De contado o a crédito, las familias colombianas encontraron que el televisor, primero en la sala, después en el dormitorio, ofrecía la posibilidad de mantenerlas unidas sin necesidad de hablarse, de comer juntos sin sentarse a la mesa y de 'informarse' sin leer el periódico. Nos volvimos menos provincianos pero comprendimos menos al ancho mundo que nos traían en píldoras de agencias los noticieros nacionales. Cuando el negocio del entretenimiento alimentó las fantasías de riqueza con los concursos millonarios y los deseos de felicidad con la representación de felicidades ajenas, el país se acogió a un estilo de vida doméstica dirigido a control remoto por la televisión. La televisión nos arrastró al consumo desaforado de todo aquello que no podíamos consumir sino a punta de créditos. A 40 años de su aparición, fabricó fetiches y presidentes. Y les exigió a los políticos una constante reingeniería estética.
La televisión impuso un imaginario colectivo de productos perecederos o desechables. Rebeca López reemplazó a Silvia Pinal, Julio César Luna a Alain Delon, Alí Humar a Omar Shariff, Franky Lineros a Anthony Quinn, Amparo Grisales a Ava Gardner y María Eugenia Dávila a Grace Kelly. Con el tiempo, a ellas y a ellos los reemplazaría la fábrica de 'talentos' del Reinado Nacional de la Belleza y las pasarelas de la moda, los nuevos actors studio del espectáculo televisivo.
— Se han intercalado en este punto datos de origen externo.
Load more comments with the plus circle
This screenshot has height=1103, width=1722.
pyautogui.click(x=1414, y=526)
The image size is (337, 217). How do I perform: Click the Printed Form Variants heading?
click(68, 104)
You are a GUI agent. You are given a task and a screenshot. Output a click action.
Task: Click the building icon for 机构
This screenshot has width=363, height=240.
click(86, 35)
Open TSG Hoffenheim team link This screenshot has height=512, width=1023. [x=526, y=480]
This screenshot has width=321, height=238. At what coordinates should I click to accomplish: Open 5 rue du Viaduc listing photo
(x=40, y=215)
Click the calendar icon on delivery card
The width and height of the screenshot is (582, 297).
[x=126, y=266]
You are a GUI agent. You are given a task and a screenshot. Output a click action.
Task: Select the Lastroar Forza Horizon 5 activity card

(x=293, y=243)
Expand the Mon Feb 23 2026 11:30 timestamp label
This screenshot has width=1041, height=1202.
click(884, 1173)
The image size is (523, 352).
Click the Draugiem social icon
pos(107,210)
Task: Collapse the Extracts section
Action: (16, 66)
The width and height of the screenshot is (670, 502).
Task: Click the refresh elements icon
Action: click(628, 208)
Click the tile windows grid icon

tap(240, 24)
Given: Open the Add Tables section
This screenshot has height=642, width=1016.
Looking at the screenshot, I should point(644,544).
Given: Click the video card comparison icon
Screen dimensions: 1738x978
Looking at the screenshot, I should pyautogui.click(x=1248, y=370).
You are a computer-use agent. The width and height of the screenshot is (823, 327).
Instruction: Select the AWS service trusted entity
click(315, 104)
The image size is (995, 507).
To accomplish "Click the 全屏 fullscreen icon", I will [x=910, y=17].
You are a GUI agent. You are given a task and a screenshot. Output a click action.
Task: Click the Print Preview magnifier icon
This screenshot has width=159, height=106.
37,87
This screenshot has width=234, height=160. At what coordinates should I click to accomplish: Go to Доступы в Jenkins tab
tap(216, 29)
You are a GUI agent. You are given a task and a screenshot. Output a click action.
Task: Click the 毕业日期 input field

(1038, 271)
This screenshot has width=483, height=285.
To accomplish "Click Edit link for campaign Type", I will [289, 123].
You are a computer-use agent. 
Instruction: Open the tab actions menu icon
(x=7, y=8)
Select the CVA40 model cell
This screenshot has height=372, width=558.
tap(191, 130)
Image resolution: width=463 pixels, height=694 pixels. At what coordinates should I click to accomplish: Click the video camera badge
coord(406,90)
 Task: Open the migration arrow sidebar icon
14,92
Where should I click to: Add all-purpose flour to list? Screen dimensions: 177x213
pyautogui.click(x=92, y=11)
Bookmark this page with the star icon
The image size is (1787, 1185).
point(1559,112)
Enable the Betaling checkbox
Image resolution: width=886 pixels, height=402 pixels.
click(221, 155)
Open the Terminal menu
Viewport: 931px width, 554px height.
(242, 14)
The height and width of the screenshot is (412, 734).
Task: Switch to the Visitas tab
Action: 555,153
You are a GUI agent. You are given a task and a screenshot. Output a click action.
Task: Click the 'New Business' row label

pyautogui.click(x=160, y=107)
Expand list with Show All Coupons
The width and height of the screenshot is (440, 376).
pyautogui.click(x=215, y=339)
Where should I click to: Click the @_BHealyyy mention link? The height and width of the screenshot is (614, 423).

Pero no dudo de que Carlitos Muñoz tuvo más fama de malo nacional que todos los malos internacionales del cine mexicano, ese Hollywood para iletrados fabricado en los Estudios Churubusco. La fama universal de los fetiches del cine abrió el camino a las nuevas estrellas domésticas.
La vida familiar de los colombianos alcanzó, a partir de los años 80, la dimensión de una ficción televisiva. Lo que la televisión no mostraba, simplemente no existía. Las noticias se volvieron negocio, el prime time se volvió dios. Se empezaba a dar más de lo mismo, a condición de que tuviera rating. En menos de 30 años, desde aquel memorable 'rojaspinillazo' del 54, los colombianos empezamos a amar con un ojo puesto en el rostro de la amada o el amado y el otro furtivamente dirigido a la pantalla del televisor.
El tedioso, admirable teleteatro de Bernardo Romero Lozano, donde se representaba a los clásicos, se volvió arqueología al lado de las series de artes marciales o de policías inescrupulosos matando por el "imperio de la ley". La noticia dejó de ser registro de la realidad y se volvió gran espectáculo. Si no existía, era posible inventarla.